REALITY CHECK! The intention of the EU Commission, the FDA and the MHRA to clarify the regulatory framework is commendable and guidelines abound (see also the D4Research guide), but how many mobile medical apps actually bear a CE marking? How many app developers, app stores and app users are even aware of such requirements? I have witnessed awards granted to apps and eHealth projects which showed no awareness of the regulatory aspects. Announcements to “crack down” on illegal apps have been issued (e.g., by the Dutch authorities). What is happening in Italy? While the Ministry of Health is developing its own apps, its general manager Dr. Marletta in December 2013 has announced that the explosion of medical app use is an area of concern, especially with regard to risks and liabilities, which will be monitored by the authority going forward. Actual enforcement action, however, is still to be seen.

THE PROPOSED MEDICAL DEVICE REGULATION: WHAT MAY HAPPEN NEXT.  If the Proposal Regulation replacing the Medical Device Directive sees the light, software will be expressly regulated and specific quality requirements will apply concerning the following aspects:

  • software design must ensure repeatability, reliability and performance according to the intended use;
  • appropriate means to eliminate or reduce as far as possible and appropriate consequent risks in case of single fault condition;
  • software must be developed and manufactured according to the state of the art taking into account the principles of development life cycle, risk management, verification and validation;
  • if intended to be used in combination with mobile computing platforms, software must be designed and manufactured taking into account the specific features of the mobile platform (e.g. size and contrast ratio of the screen) and the external factors related to their use (varying environment as regards to level of light or noise).CONCLUSIONS. Medical apps do not stand in a regulatory vacuum: if they fall within the definition of “medical device”, they are subject to essential requirements and should bear the CE mark.
  • INSTRUCTIONS FOR USE FOR MEDICAL APPS: IN WHICH FORM? We note that, under the e-labeling regulation (Regulation no. 207/2012) entered into force on March 30, 2013, stand-alone software that is deemed to be a medical device can have instructions for use in electronic form, provided that the devices are intended for exclusive use by professional users and that the use by other persons is not reasonably foreseeable. Instead, if the app is a medical device but intended for a patient, instruction for use in paper form must be provided. This requirement appears both unpractical[2] and unreasonable given that a patient downloading an app seems “digital” enough to be sufficiently protected by electronic instructions.

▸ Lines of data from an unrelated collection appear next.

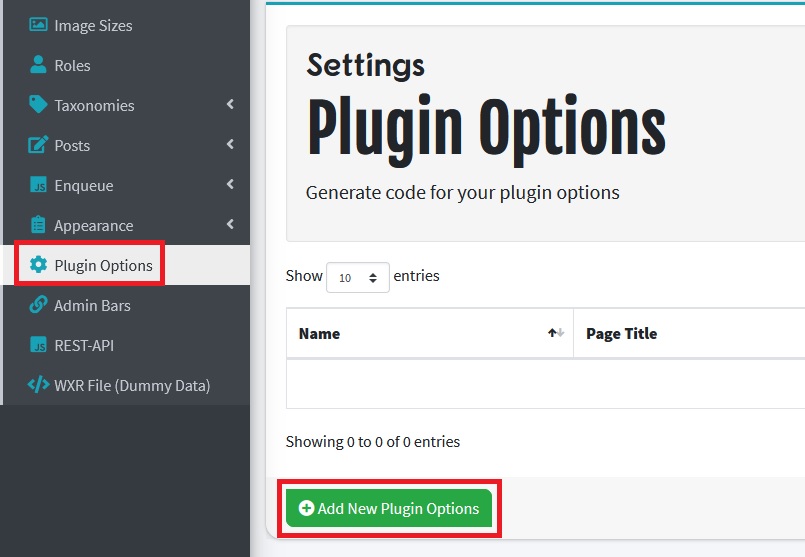Click the Posts edit icon
Image resolution: width=805 pixels, height=557 pixels.
[38, 145]
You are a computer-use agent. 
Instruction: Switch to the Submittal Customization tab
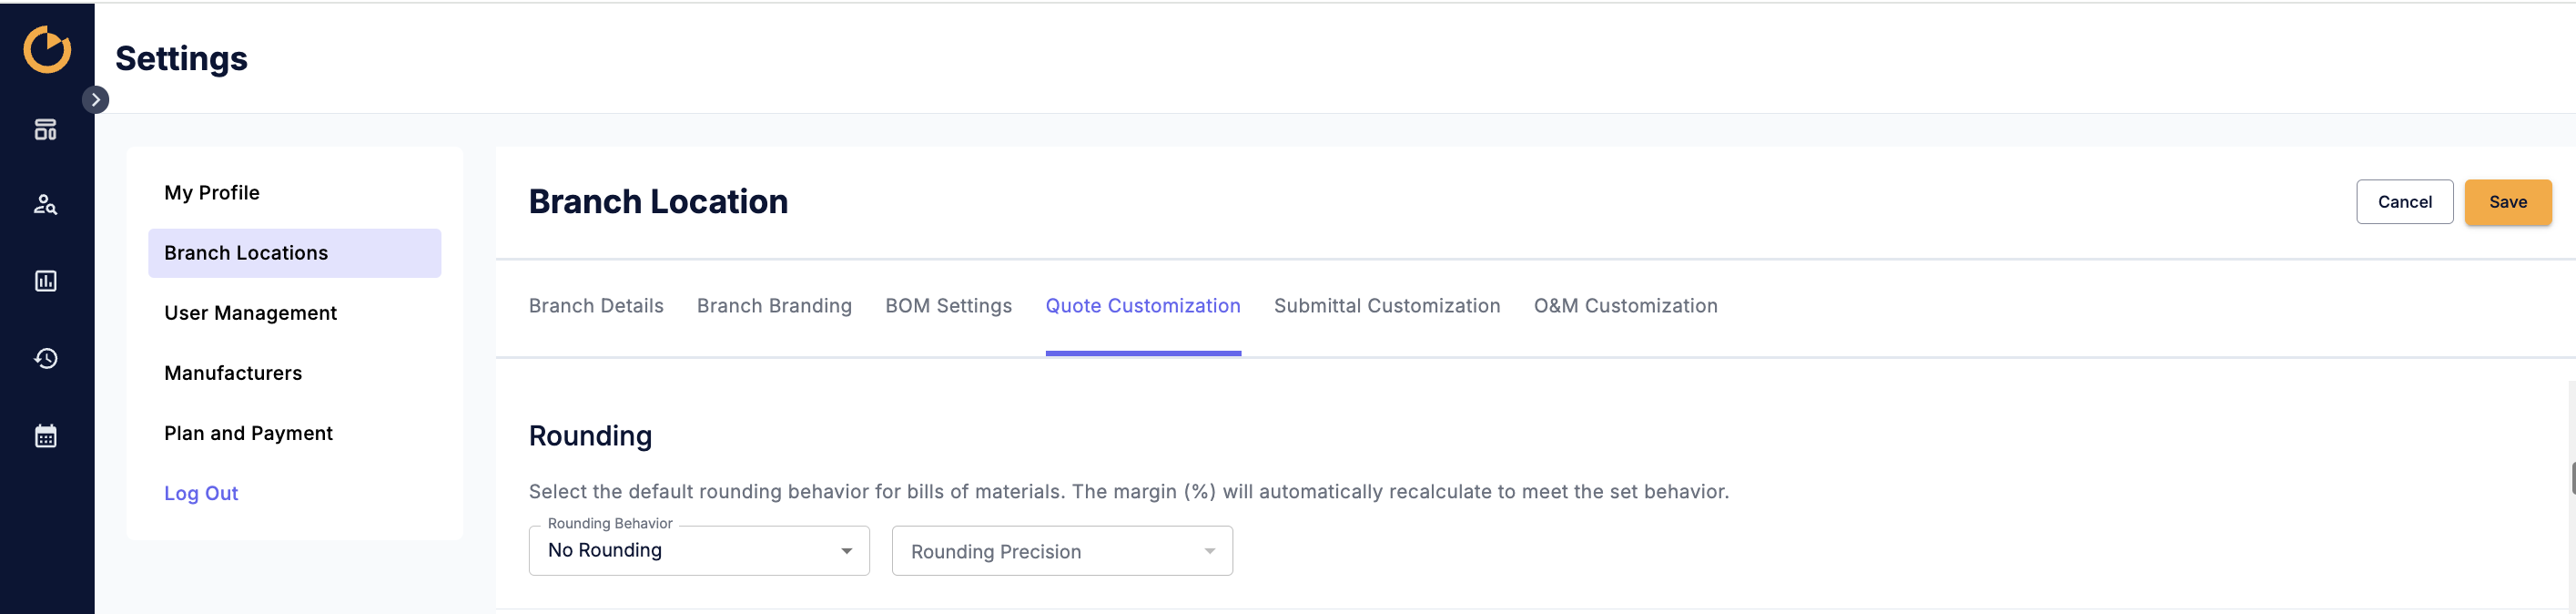pos(1387,306)
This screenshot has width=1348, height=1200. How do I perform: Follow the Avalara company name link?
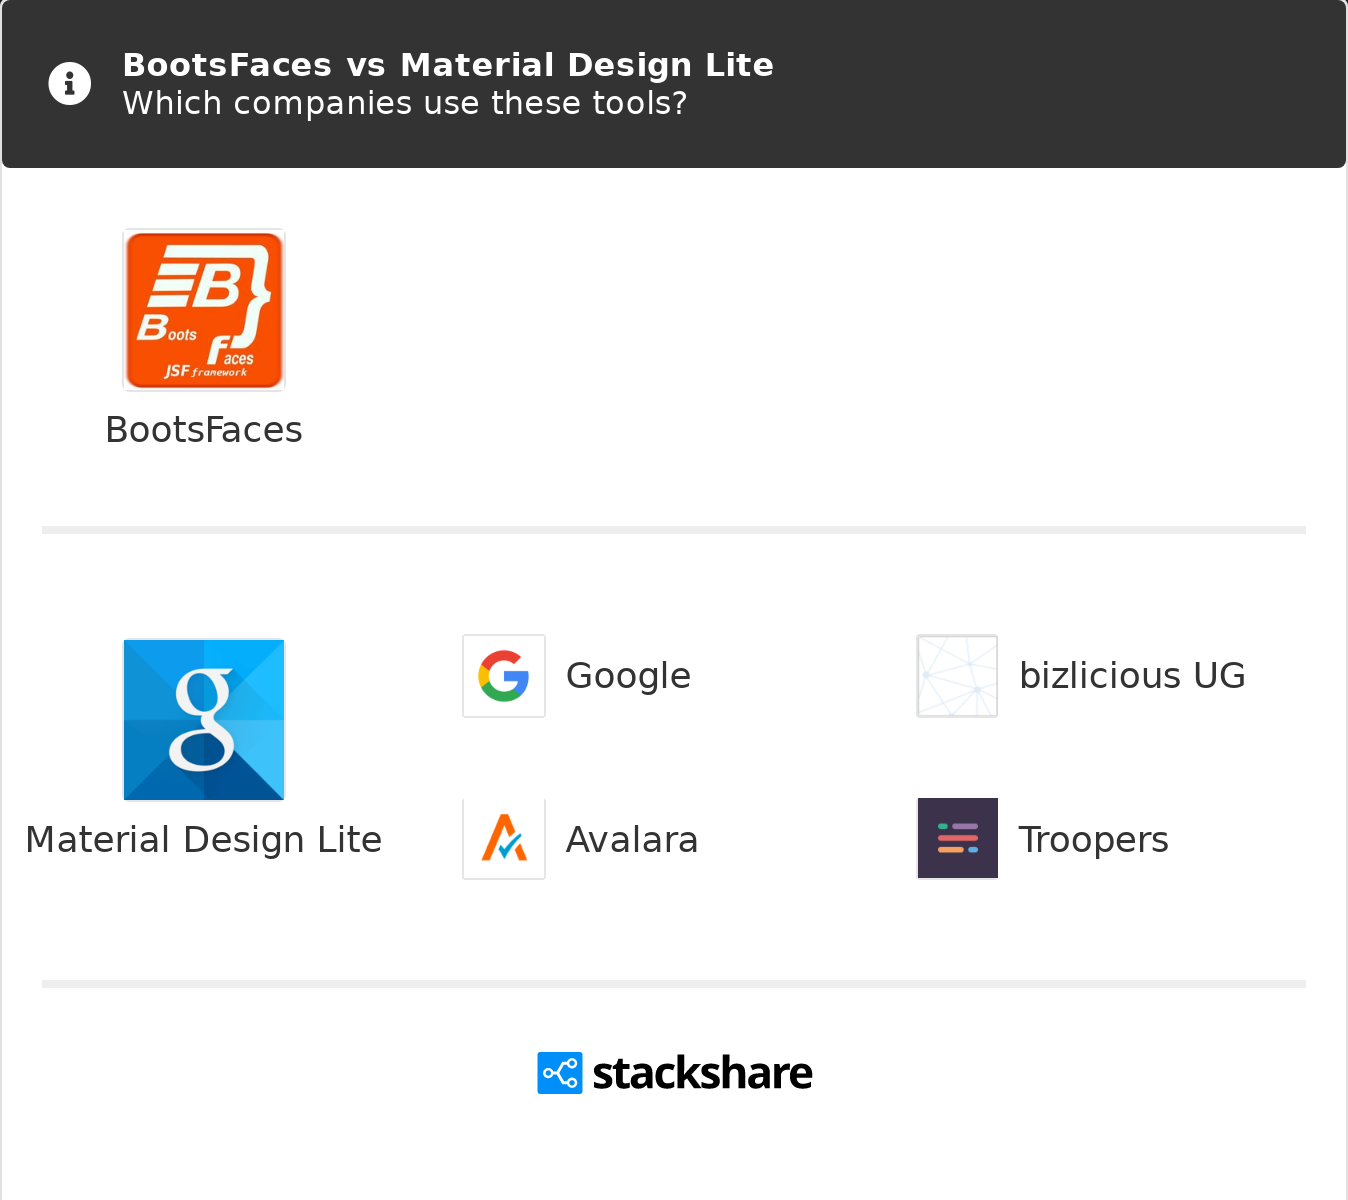pyautogui.click(x=632, y=840)
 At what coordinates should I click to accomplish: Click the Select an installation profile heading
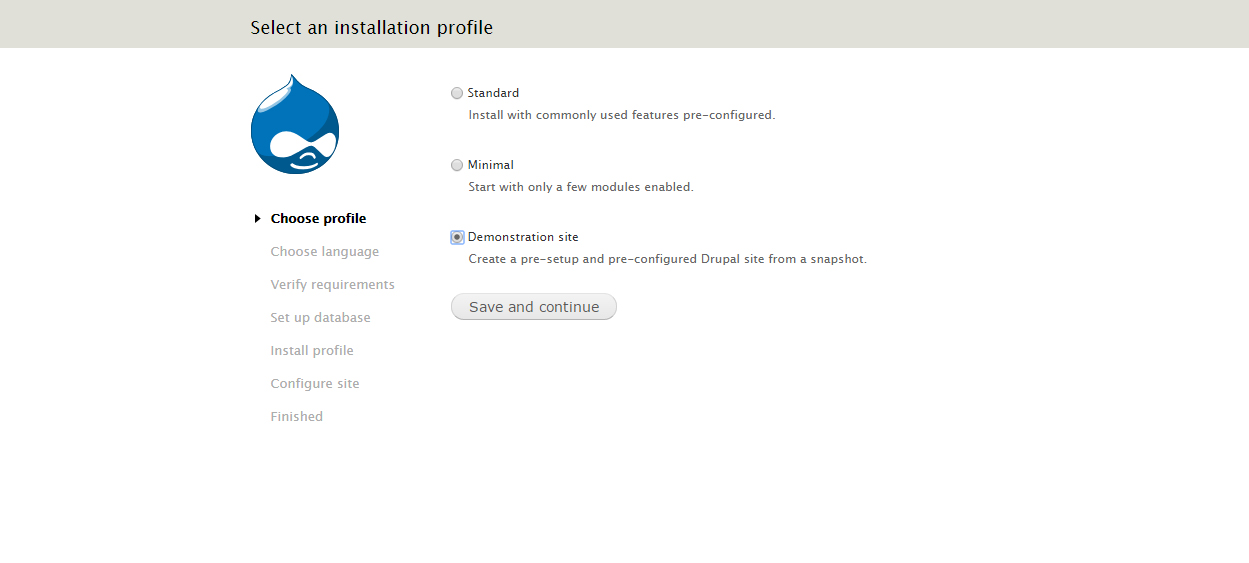click(372, 28)
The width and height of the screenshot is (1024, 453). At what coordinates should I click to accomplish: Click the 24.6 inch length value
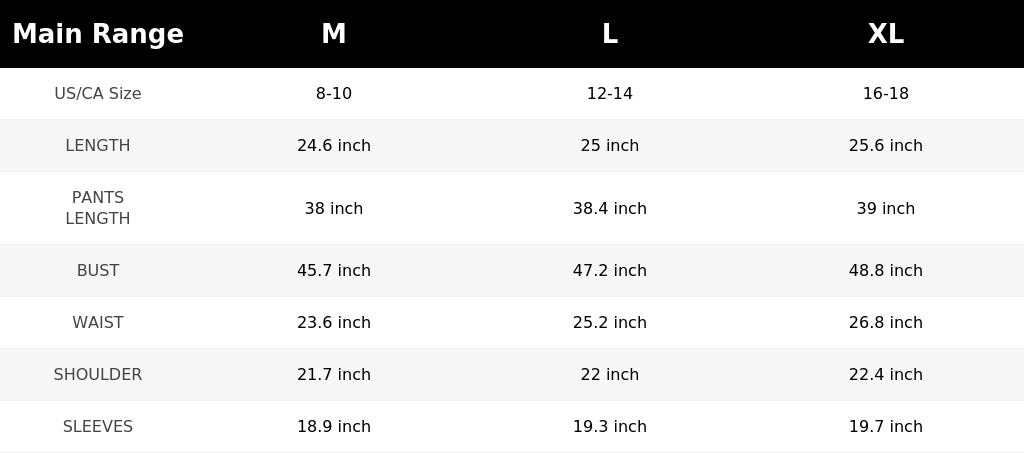[334, 146]
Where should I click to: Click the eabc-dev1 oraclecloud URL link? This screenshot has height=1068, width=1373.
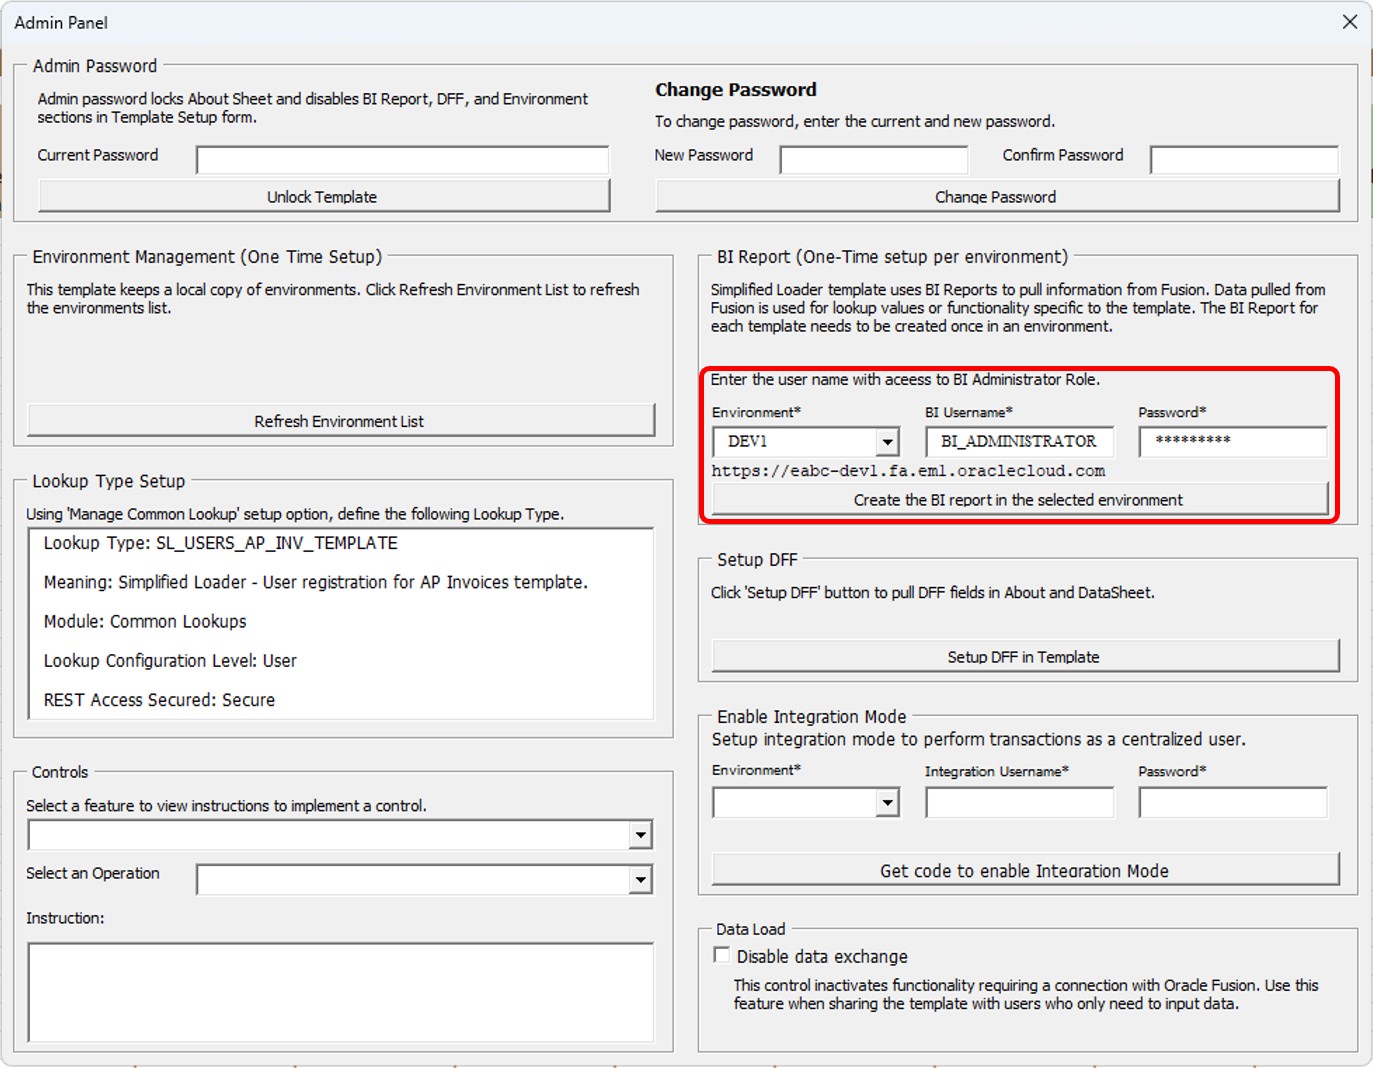coord(908,470)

[1] The very definition of medical device included in Directive 93/42/EEC, as amended by Directive 2007/47/EC, includes software. In fact, “’medical device’ means any instrument, apparatus, appliance, software, material or other article, whether used alone or in combination, together with any accessories, including the software intended by its manufacturer to be used specifically for diagnostic and/or therapeutic purposes and necessary for its proper application, intended by the manufacturer to be used for human beings for the purpose of:

  • diagnosis, prevention, monitoring, treatment or alleviation of disease;
  • diagnosis, monitoring, treatment, alleviation of or compensation for an injury or handicap;
  • investigation, replacement or modification of the anatomy or of a physiological process,
  • control of conception,

and which does not achieve its principal intended action in or on the human body by pharmacological, immunological or metabolic means, but which may be assisted in its function by such means;”.

[2] An average smartphone user downloads 37 apps, according to the Opinion 02/2013 on apps on smart devices by the Article 29 Data Protection Working Party, page 2.